For years now, I've been a bandwagon Red Sox fan. However, it's not because of the Series run, or the subsequent media bonanza, but because of my "chowd by DNA" girlfriend. That's right, I'm chowdy-whipped. I'm man enough to admit it. I have been lucky enough for the last six years to have a lovely gal by my side who happens to be a lifelong fan of two of the most successful franchises over the last half-decade, the Boston Red Sox and the New England Patriots.
Because of this, coupled with my compulsive zealotry for all things baseball, I've had to endure the phenomenon/circus freak that is Manny Ramirez. Again, I'll reassert: Manny Ramirez is not a baseball player.

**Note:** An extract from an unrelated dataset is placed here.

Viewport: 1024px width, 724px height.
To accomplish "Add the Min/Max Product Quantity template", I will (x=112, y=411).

Manny is an absolute mashing savante. Manny gives pitchers night sweats. His mere presence in a batting order changes the course of any game. Manny puts screaming fans is overpriced seats. Manny is a compelling sports figure. Manny is many things, but Manny is not a baseball player. Baseball players hit, run, throw, field, know the game, and live and die to win ball games.

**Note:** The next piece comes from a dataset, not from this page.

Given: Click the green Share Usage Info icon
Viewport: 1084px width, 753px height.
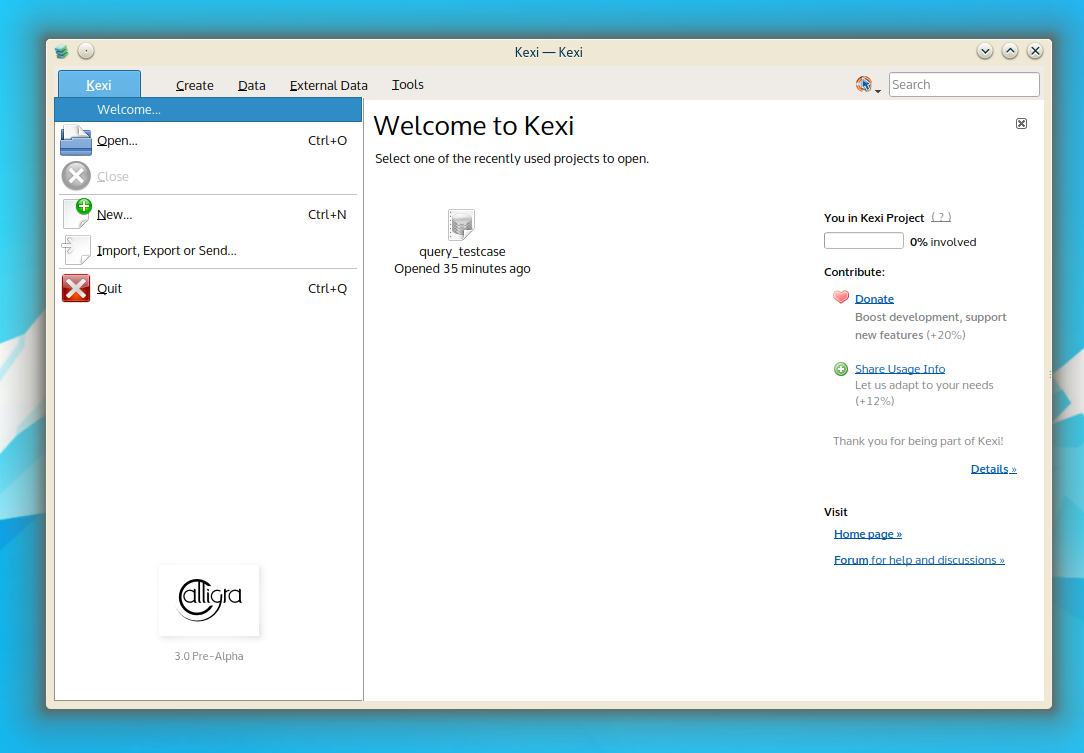Looking at the screenshot, I should click(x=841, y=369).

Manny Ramirez is an absolute terror inside the batters' box, but an absolute liability anywhere outside of it. Offensively, he barely runs hard and nowhere close to fast, and is completely out of his element on the basepaths. If he does muster up the gumption to stretch a rope down the third baseline into a double, he looks like a guy who's just realized he landed some faraway planet, and is surrounded by little green men. He looks around, blinking and bewildered. He takes a tentative step, then retreats. He kicks the dirt. He squints at the scoreboard, and prays to God that nothing will happen that requires quick thinking on his part. Defensively, he is an even greater liability. Day after day, he slips on his Blackberry shades, straps on his roller skates, and lopes/skids around in the corner in front of the Monster, trying to fool us into thinking he's playing left field. Fly balls pop out of his glove. He trips over his own feet going after a shot to the wall, or does some sort of slidey-scoot in the general direction of anything that requires more than 10 feet of lateral movement. He cuts off throws from other outfielders. And, last but not least, there was the infamous "Donde Esta y Bano" incident, slipping through a door in the Monster to "take a little break" during a pitching change.
Reports are mixed on his value as a teammate. He doesn't play hard, he openly consorts with rival teammates and routinely asks to be traded, but his teammates always seem to be behind him, always quick with the "it's just Manny being Manny" party line quip. I suppose he is good for comic relief in a clubhouse, and he's a generally easygoing and likeable guy. But is that a good teammate? Isn't the mark of a good teammate whether he makes the team as a whole better or worse? Yes, his hitting numbers are gaudy and consistent, which obviously is an asset to the team. But the intangibles are what make a good teammate, and Manny Ramirez's assets are singularly tangible. Stats, and only stats. On a supposedly "blue collar" team like the Red Sox (although they have the second-highest payroll in baseball), that has survived and finally won a ring by following a credo of hard work and team play, a one-dimensional player like Manny Ramirez is ultimately a liability, not an asset.
Manny Ramirez is a hitter, and only a hitter. Not a teammate, not a gamer, not an asset. And definitely not a baseball player.